Transforming Material Management for Marine Corps Organic Repair Depots

Introduction

Aminad helped the Marine Corps dramatically improve the effectiveness of its organic repair operations. Through a rigorous, data-driven business case analysis, Aminad provided a level of visibility into on-the-ground operations and enterprise cost drivers never before seen by executive leadership. During the initial implementation, the Marine Corps booked $11M in annual savings and it expects to capture an additional $13M after implementation is complete.

Challenge

In 2017, Marine Corps Logistics Command faced growing pressure in how it managed material supply functions at Production Plants Albany and Barstow. The Marine Corps had yet to shift forecasting and stock control responsibilities to DLA as directed by BRAC 2005 and a later GAO review found the Marine Corps out of compliance. At the time, the bill for storage and distribution was rising rapidly from $9M to a projected $25M by FY20.

At the operational level, material moved through too many handoffs from wholesale storage to local retail operations to the artisan. This created inefficiency and excess touches before parts reached the shop floor. Leadership also lacked a single source of truth on dormant retail inventory, making it difficult to determine which inventory they could divest without impacting depot production.

 

Figure 1.—The bill that LOGCOM paid to DLA for storage and distribution functions was expanding rapidly.

 

Approach

Aminad led a disciplined business case analysis to replace anecdote and institutional judgment with fact-based decision support. Working closely with LOGCOM financial leadership, DLA J3, and DLA J6, the team defined DLA’s cost structure for supply, storage, and distribution, identified the primary and secondary cost drivers behind each function, and quantified where charges were not aligned to actual workload.

The analysis revealed that storage and distribution bills were being driven by the number of FTEs in co-located retail warehouses, even as depot workload and depot personnel had declined. That insight supported nine operational improvement areas and a recommendation to follow BRAC legislation by integrating LOGCOM’s supply function with DLA.

Aminad then supported a five-year implementation extending well beyond the initial analysis. The work included inventory rationalization, repair bill-of-materials improvements, depot IT transformation, standardized material management processes across both production plants, human capital strategy, workforce planning, financial modeling, and facilities planning.
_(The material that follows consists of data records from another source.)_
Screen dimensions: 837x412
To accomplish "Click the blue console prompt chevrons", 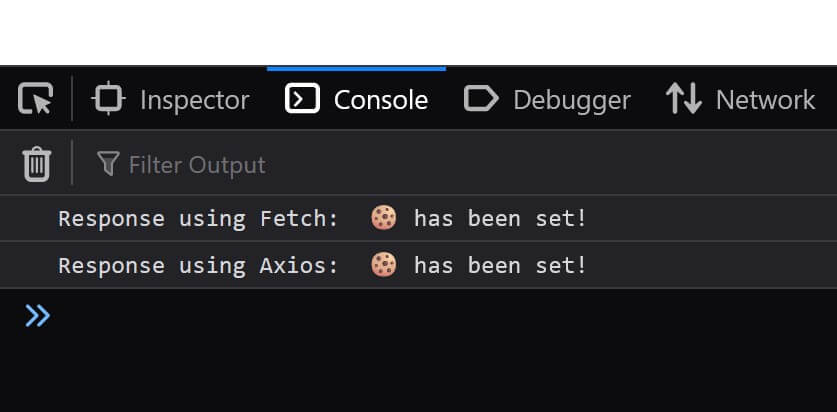I will [37, 316].
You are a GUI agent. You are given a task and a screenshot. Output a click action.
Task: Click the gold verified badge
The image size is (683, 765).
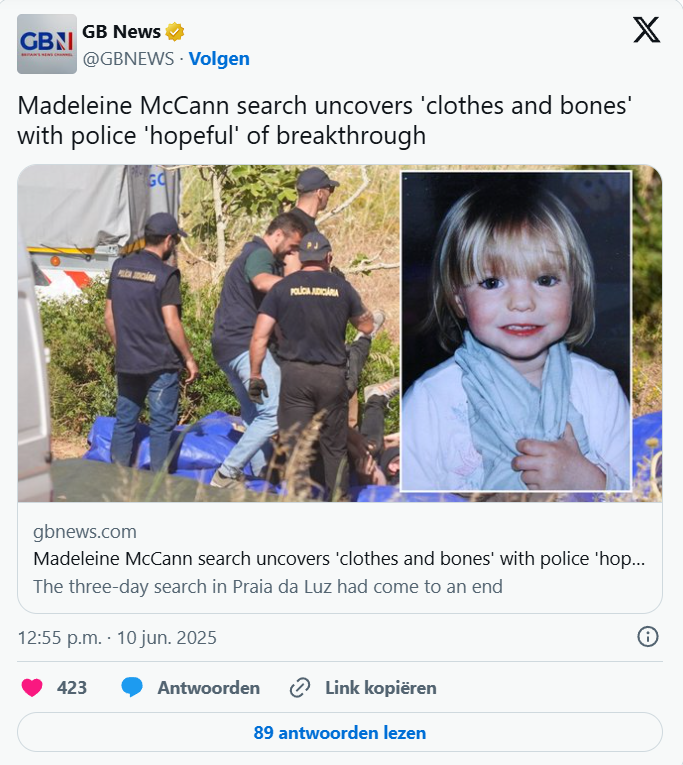[175, 32]
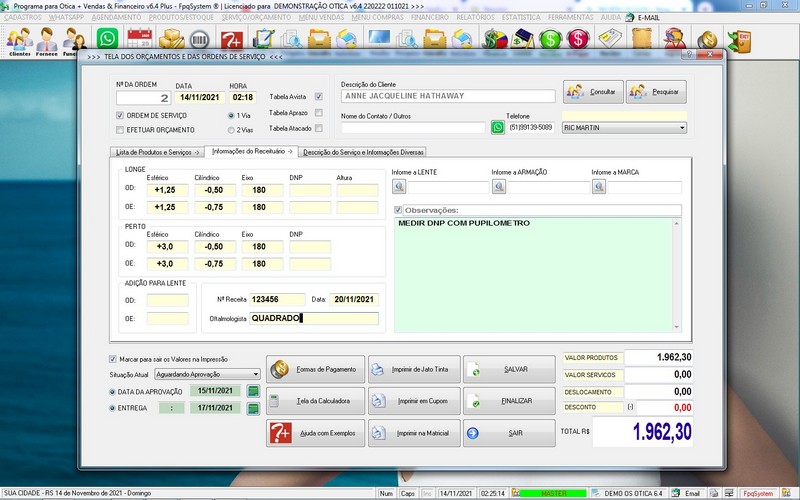Click the search icon under Informe a ARMAÇÃO

pos(497,187)
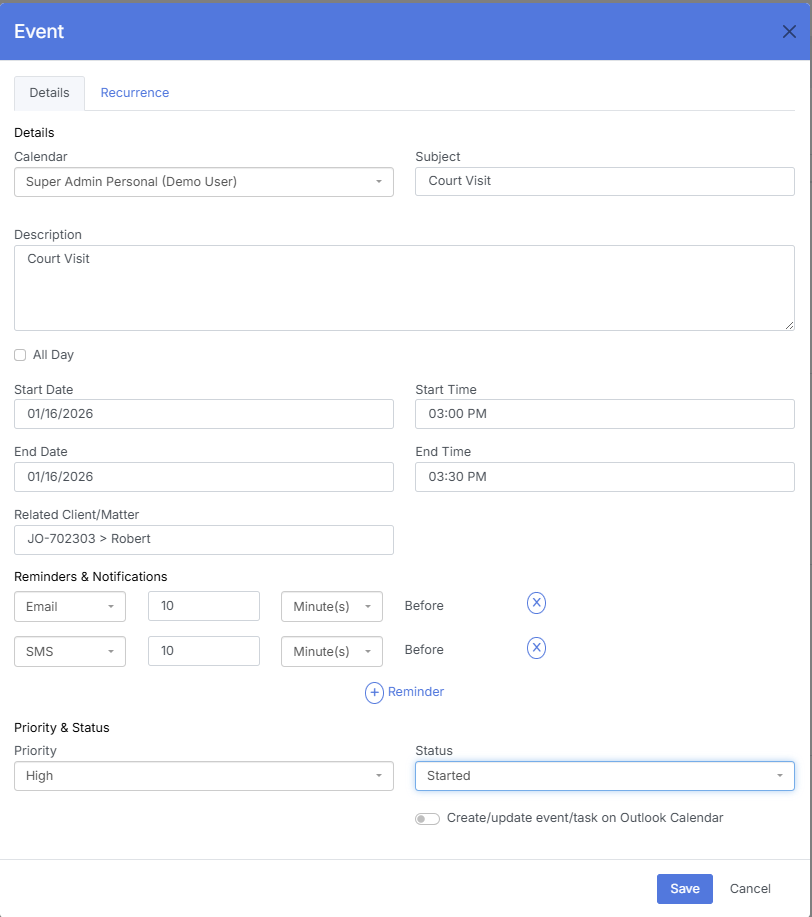
Task: Change SMS reminder type dropdown
Action: pos(70,651)
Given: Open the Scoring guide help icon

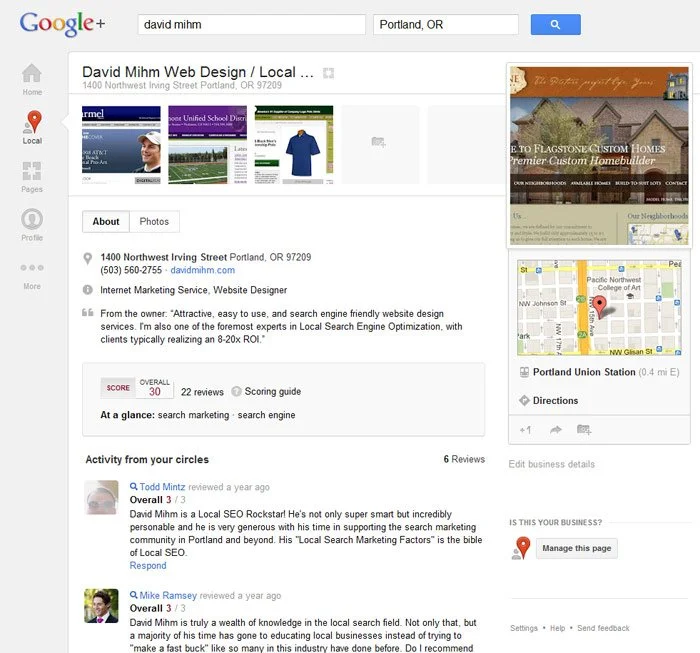Looking at the screenshot, I should [236, 391].
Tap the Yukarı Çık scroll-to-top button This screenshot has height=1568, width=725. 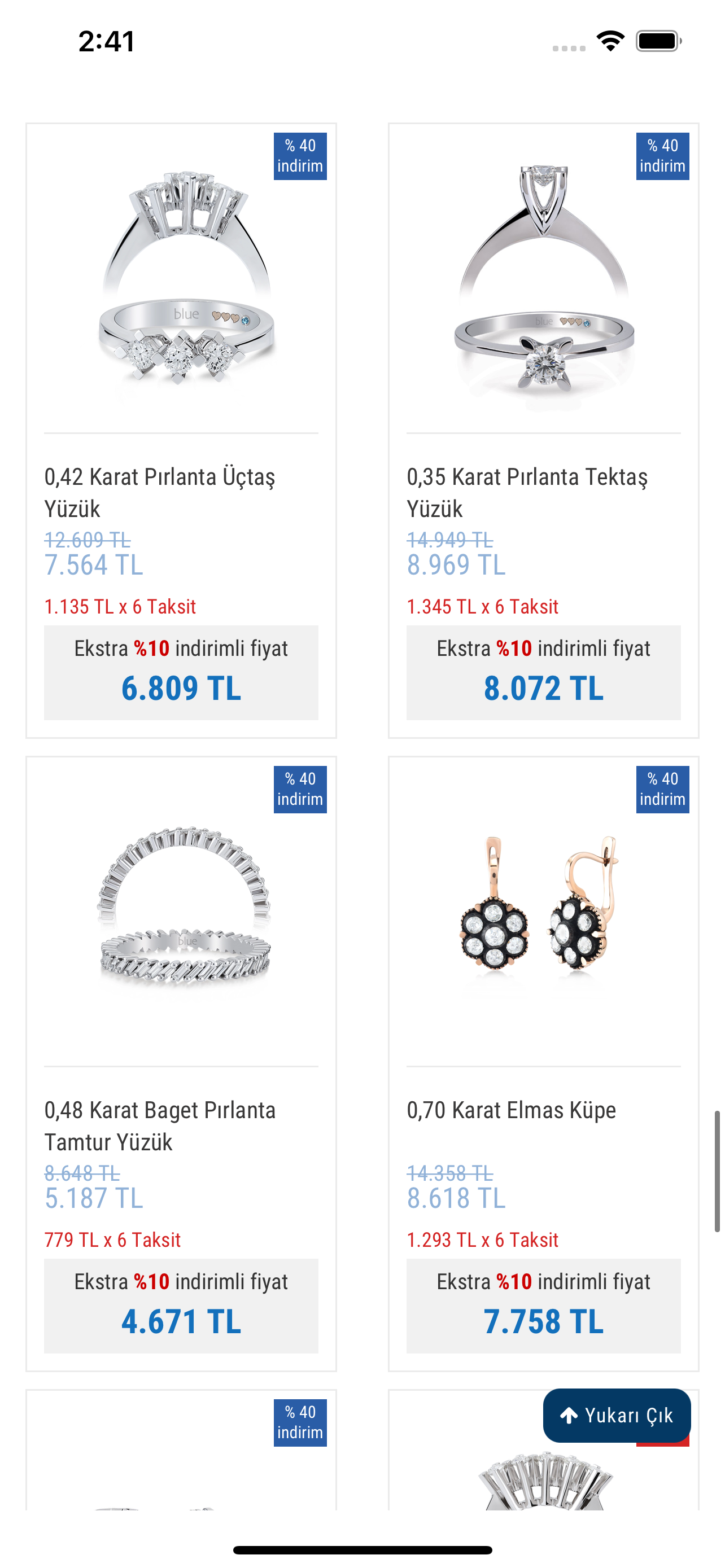(616, 1415)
Figure 2.—Over the three year period period to Aminad’s BCA, DLA increased staffing levels modestly, even as depot workload and depot personnel declined

Aminad’s Unique Value to the Marine Corps

Ability to drive a fast-paced, data-driven business case analysis and support long-term implementation

Subject matter expertise across the broad range of functional areas necessary for implementation

Integrated program management and change management throughout all phases of work

Impact

The analysis and implementation delivered significant measurable results. LOGCOM negotiated changes to how storage and distribution charges are developed and booked leading to an $11M annual reduction in costs. Aminad’s inventory analysis resulted in the disposal of nearly $75M of dormant inventory and the capture of millions in cash credits through DLA’s material returns program.

As implementation continues, LOGCOM expects to realize an additional $13M in cost reductions once supply functions are fully integrated with DLA, along with nearly $90M more in planned inventory disposal and capitalization. The Marine Corps will also move into full BRAC 2005 compliance and make a major step forward in Defense Department auditability requirements. Overall, the full program is projected to generate an 11x ROI five years after completion.